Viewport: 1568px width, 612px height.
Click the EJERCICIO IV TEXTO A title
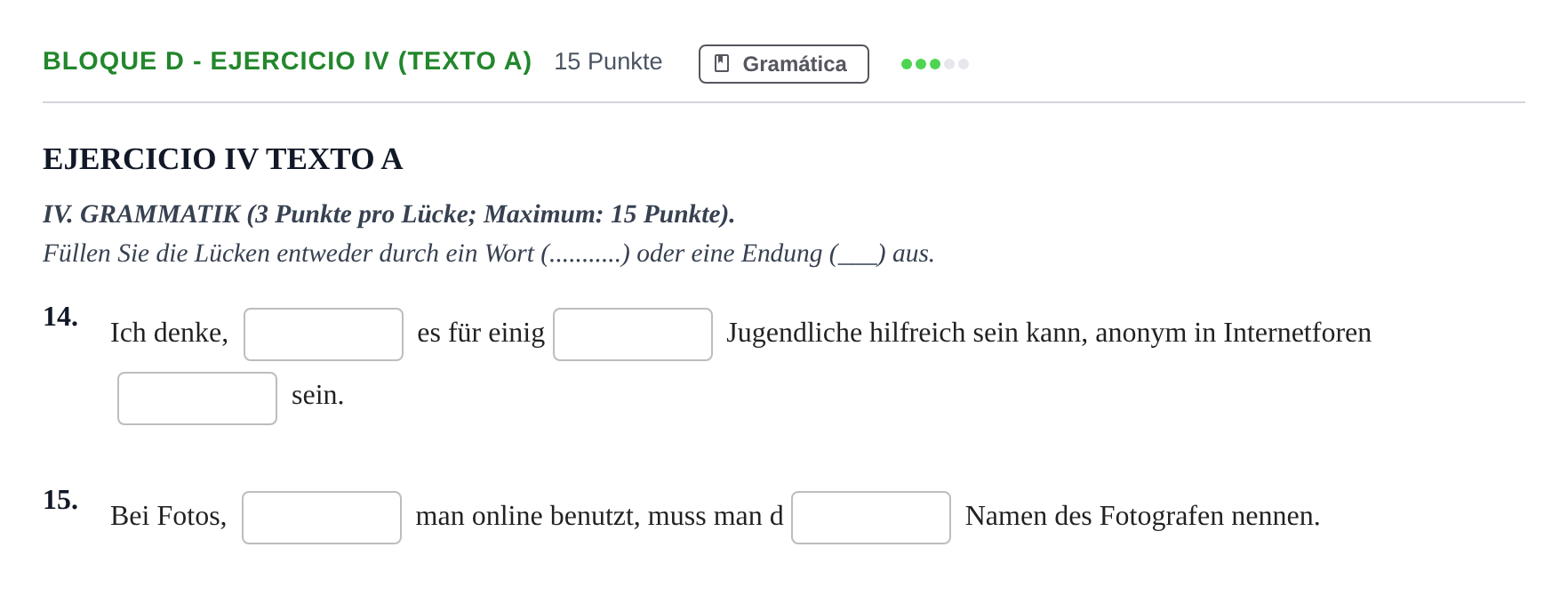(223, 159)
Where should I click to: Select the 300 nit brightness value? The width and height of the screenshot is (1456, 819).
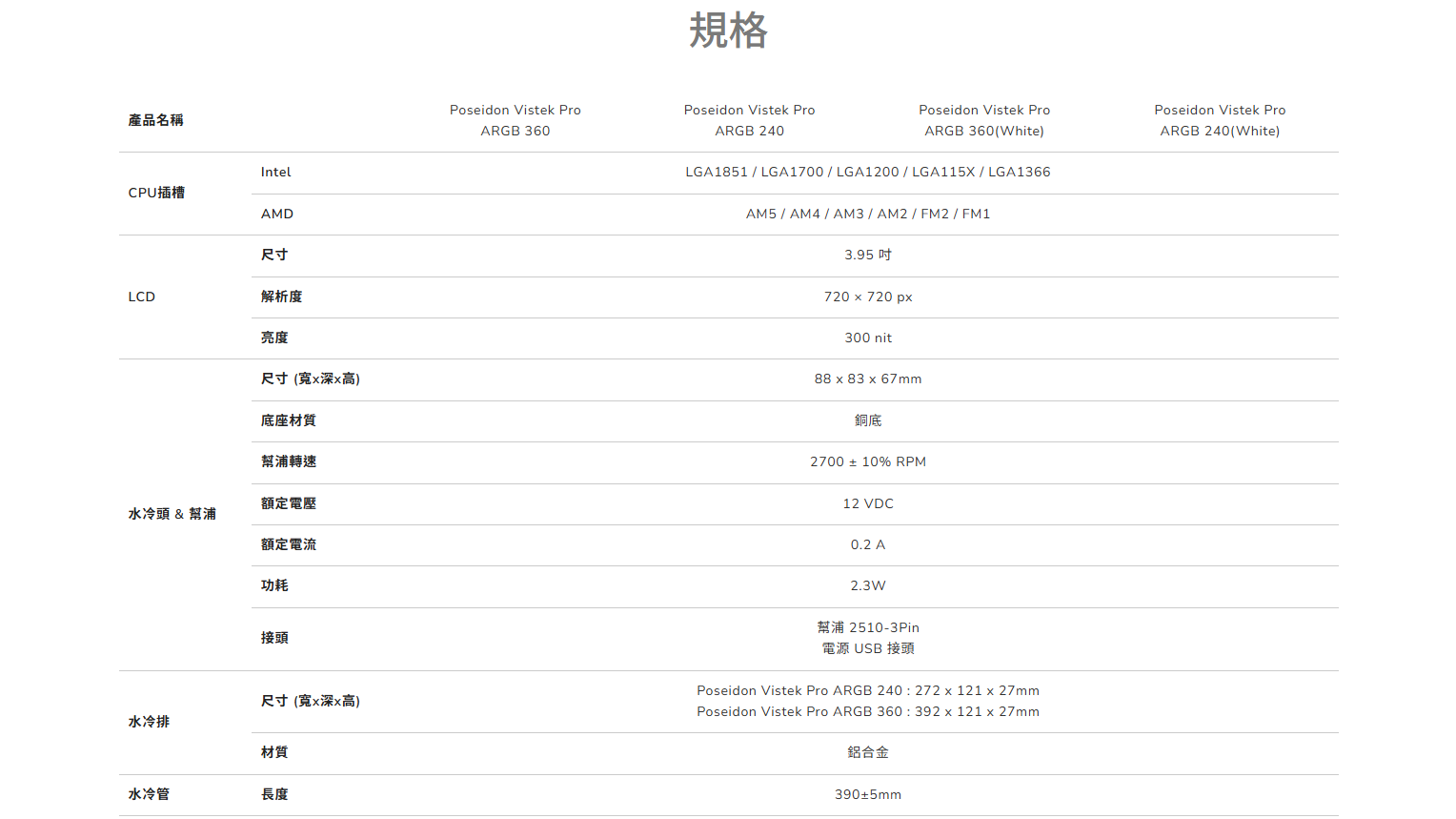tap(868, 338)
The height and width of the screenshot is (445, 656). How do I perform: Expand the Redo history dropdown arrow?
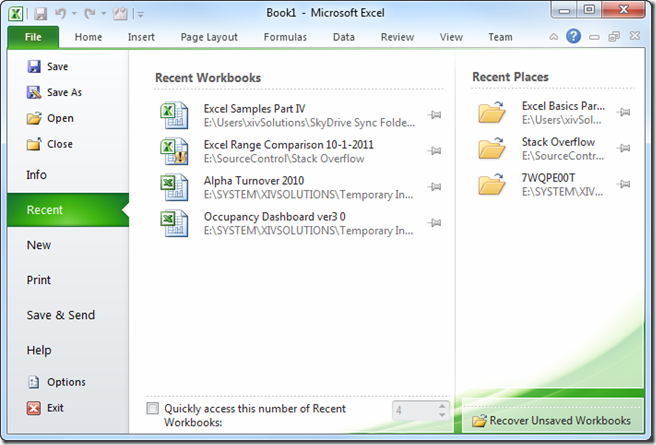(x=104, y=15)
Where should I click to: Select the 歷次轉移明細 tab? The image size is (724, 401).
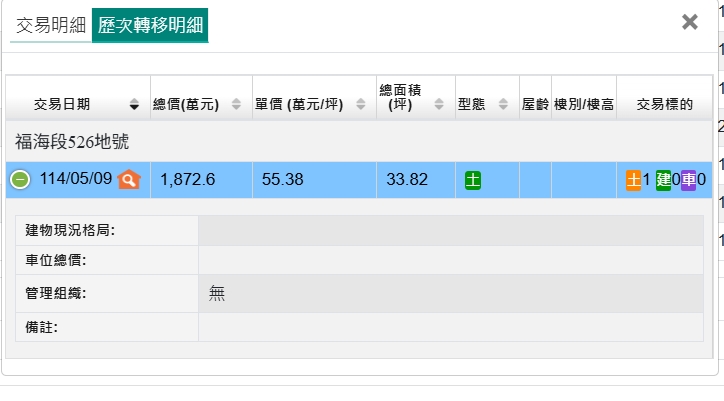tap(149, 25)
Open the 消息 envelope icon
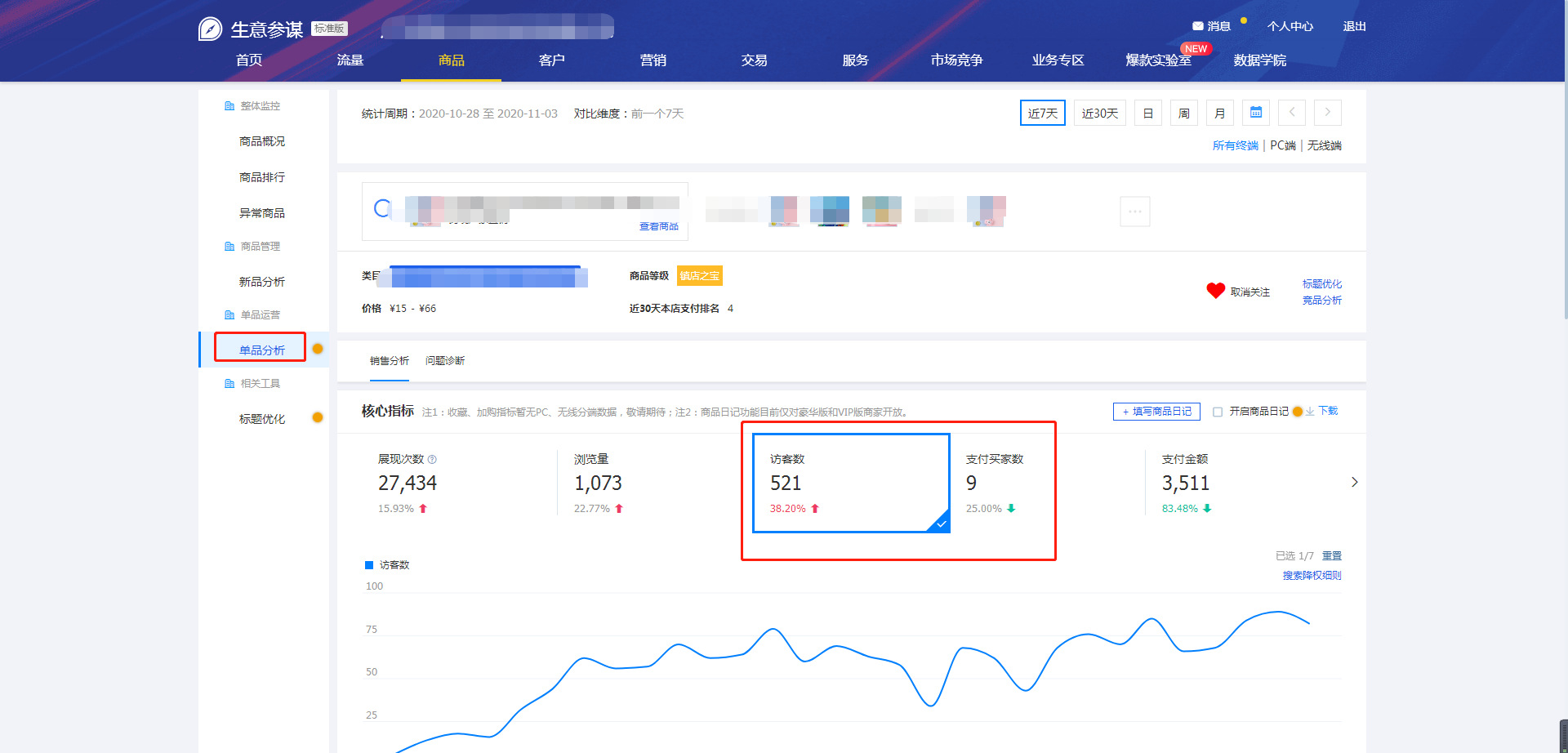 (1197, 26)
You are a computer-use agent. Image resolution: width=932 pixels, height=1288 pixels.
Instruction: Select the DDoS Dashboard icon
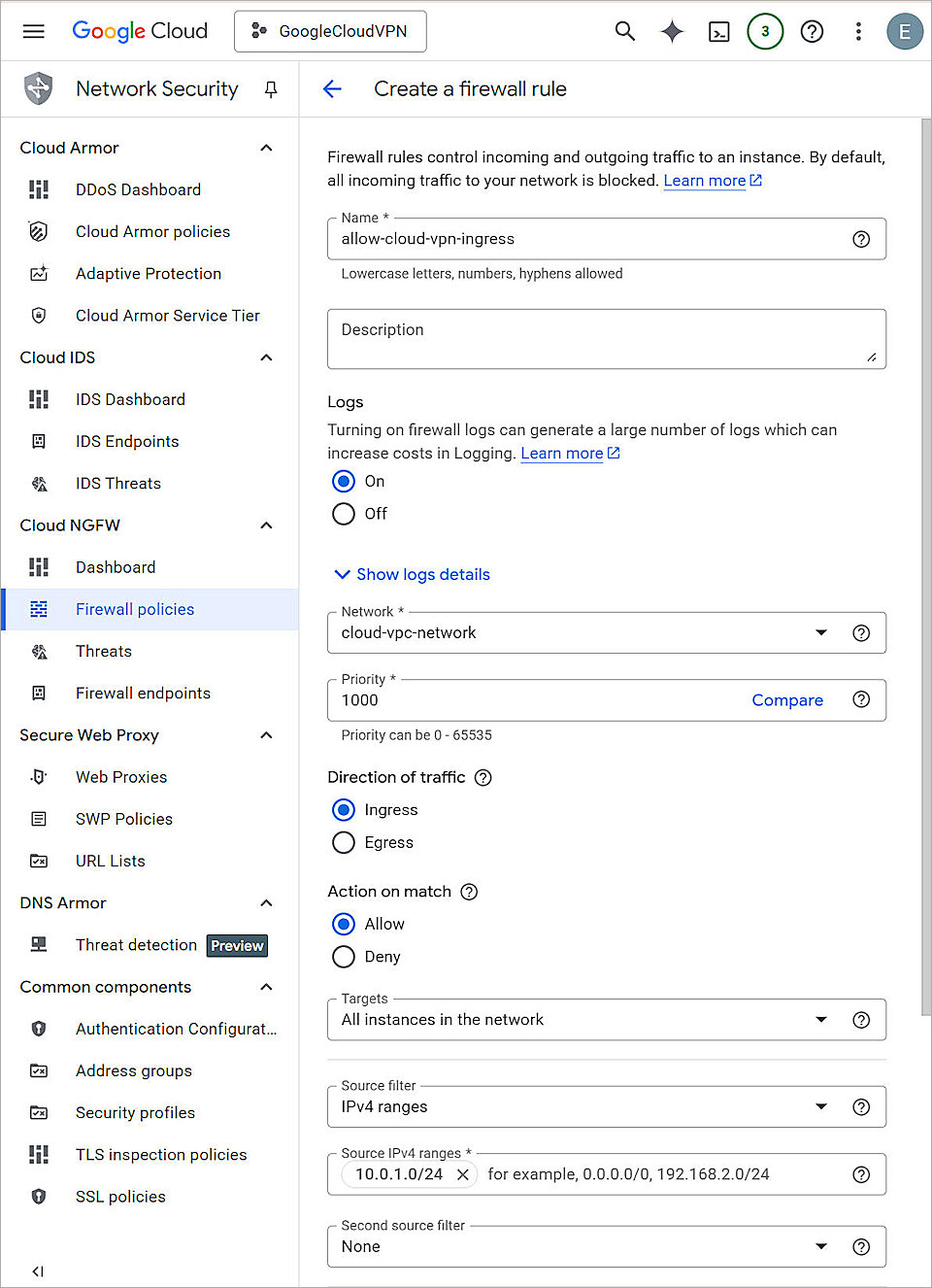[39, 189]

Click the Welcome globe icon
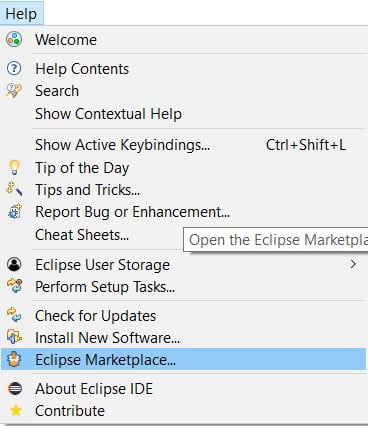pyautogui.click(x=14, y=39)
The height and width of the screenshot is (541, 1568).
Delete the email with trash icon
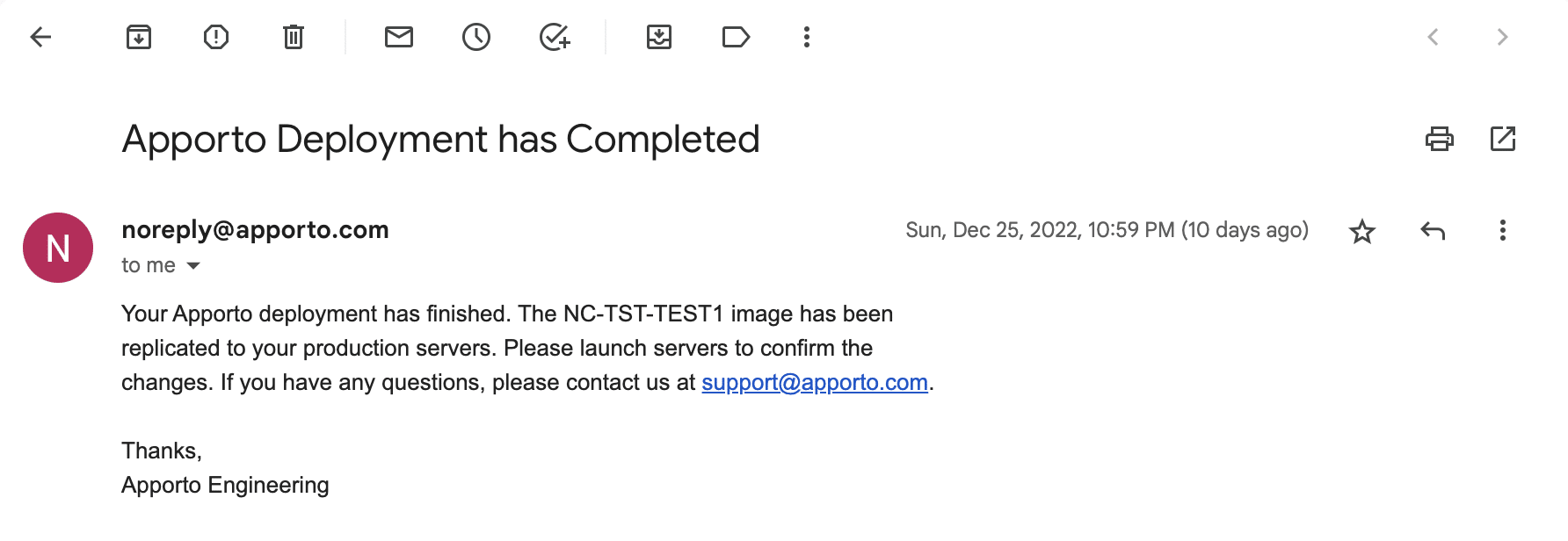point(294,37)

------

• _Task instructions_: The lines to return run from the line containing "Open the 消息 envelope icon" through the last line of the records. Give them exactly, omitting pictures.

• _Answer space_:
Open the 消息 envelope icon
 (1197, 26)
You are a computer-use agent. Image resolution: width=932 pixels, height=1288 pixels.
Instruction: Select the DDoS Dashboard icon
[39, 189]

Click the Welcome globe icon
pyautogui.click(x=14, y=39)
The height and width of the screenshot is (541, 1568).
Delete the email with trash icon
point(294,37)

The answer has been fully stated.